- [REQUIREMENT 1] In the judgment below, what price did the appellant say he paid his co-accused for the paraffin stove?
- [REQUIREMENT 2] Name every person, judges included, who appears by name in the judgment below.
- [REQUIREMENT 3] Write the next part of the judgment below, picking up after its final paragraph.

- [SOURCE EXTRACT]
········

Case Number: A1790/2002


In the matter between:


ELIAS MORUTI TSHOANE Appellant


and


THE STATE Respondent



JUDGMENT



SOUTHWOOD J


[1] On 19 June 2002 the appellant and his two co-accused, Lesodi Dolphy Mapulane (accused no 2) and Mosupetjane Frans Rameetse (accused no 3) were found guilty of robbery with aggravating circumstances and each sentenced to 15 years imprisonment in accordance with section 51 of Act 105 of 1997. In addition the second accused was found guilty of contravening section 2 of Act 75 of 1969 (unlawful possession of a 9 mm Norinco pistol) and contravening section 36 of Act 75 of 1969 (unlawful possession of three rounds of 9 mm ammunition). The second accused was sentenced to three years imprisonment for the contraventions of sections 2 and 36 of Act 75 of 1969, both counts being taken together for purposes of sentence. The appellant and accused no 3 appealed against their convictions and sentences. On 23 June 2003 accused no 3’s appeal was dismissed. On 13 November 2006 the full bench (Legodi and Molopa JJ) referred the appellant’s appeal to the full court.


[2] On appeal, the appellant’s counsel contends that the appellant was wrongly convicted because there was no evidence that indicates that he robbed the complainant, that the complainant could not identify the attackers because it was dark and that the appellant gave an explanation for the paraffin stove found at his house: i.e. he purchased it from his co-accused for R30. The appellant’s counsel submits that the regional magistrate should have convicted the appellant of receiving stolen property knowing it to be stolen and that this court should now do so and impose an appropriate sentence.

········

- [SOURCE MATERIAL]
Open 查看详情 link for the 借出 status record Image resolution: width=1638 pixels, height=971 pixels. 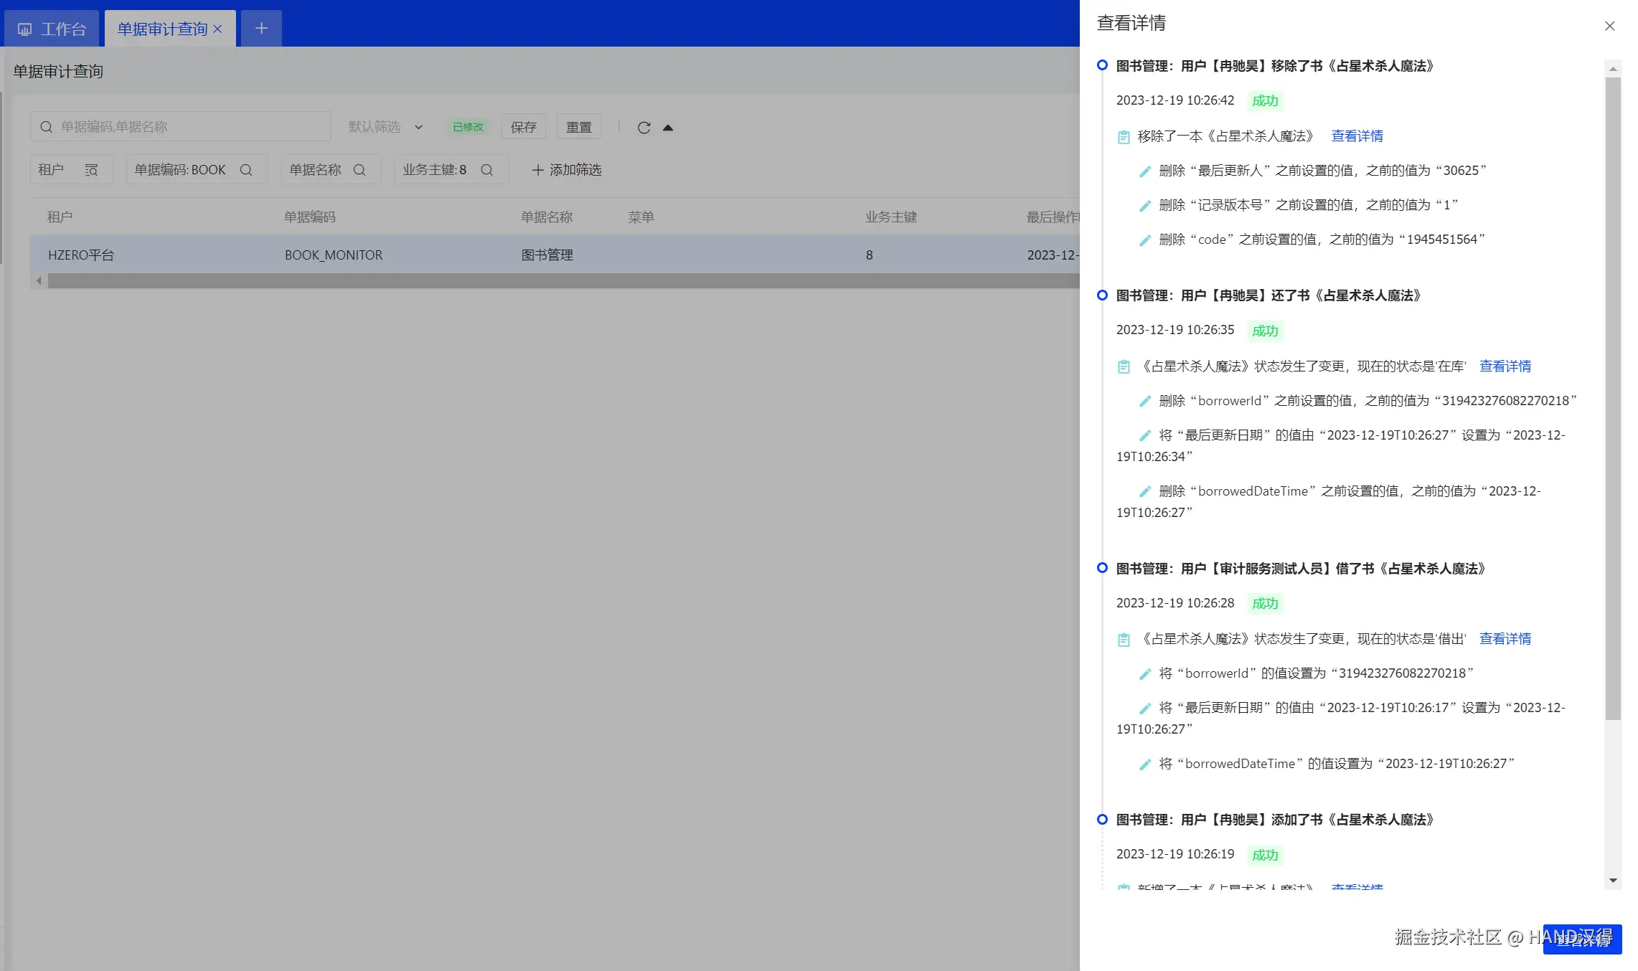(x=1505, y=638)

········

- [OUTPUT 1] R30.

- [OUTPUT 2] Elias Moruti Tshoane, Lesodi Dolphy Mapulane, Mosupetjane Frans Rameetse, Southwood J, Legodi J, Molopa J

- [OUTPUT 3]
[3] The robbery and the use of the firearm were not in dispute. The complainant, David Sebotuma, testified that in the early hours of 23 March 2002 he arrived home from Johannesburg. He got off the bus and started walking home. He was wearing a jacket and had money in his pockets and was carrying three bags. One of the bags contained washing powder, one of the bags contained clothes and shoes for his children and the third bag contained a new paraffin stove and plates. The complainant was also carrying the Sowetan newspaper which he had bought in Johannesburg and meat which was wrapped in plastic as well as some bars of soap. He had bought these at the Score supermarket. The soap still had the Score labels on it. The complainant was walking in the darkness when he became aware of people following him. When he looked around a shot was fired. The complainant started to run and a second shot was fired. The complainant tripped and fell and a third shot was fired. Four men surrounded him and demanded money. They searched him and took R220 from his shirt pocket and R10 from his trouser pocket. They also took his identity document, his jacket and the three bags and made off. It was too dark to see their faces or recognise them. There was nothing the complainant could do and he went home to sleep.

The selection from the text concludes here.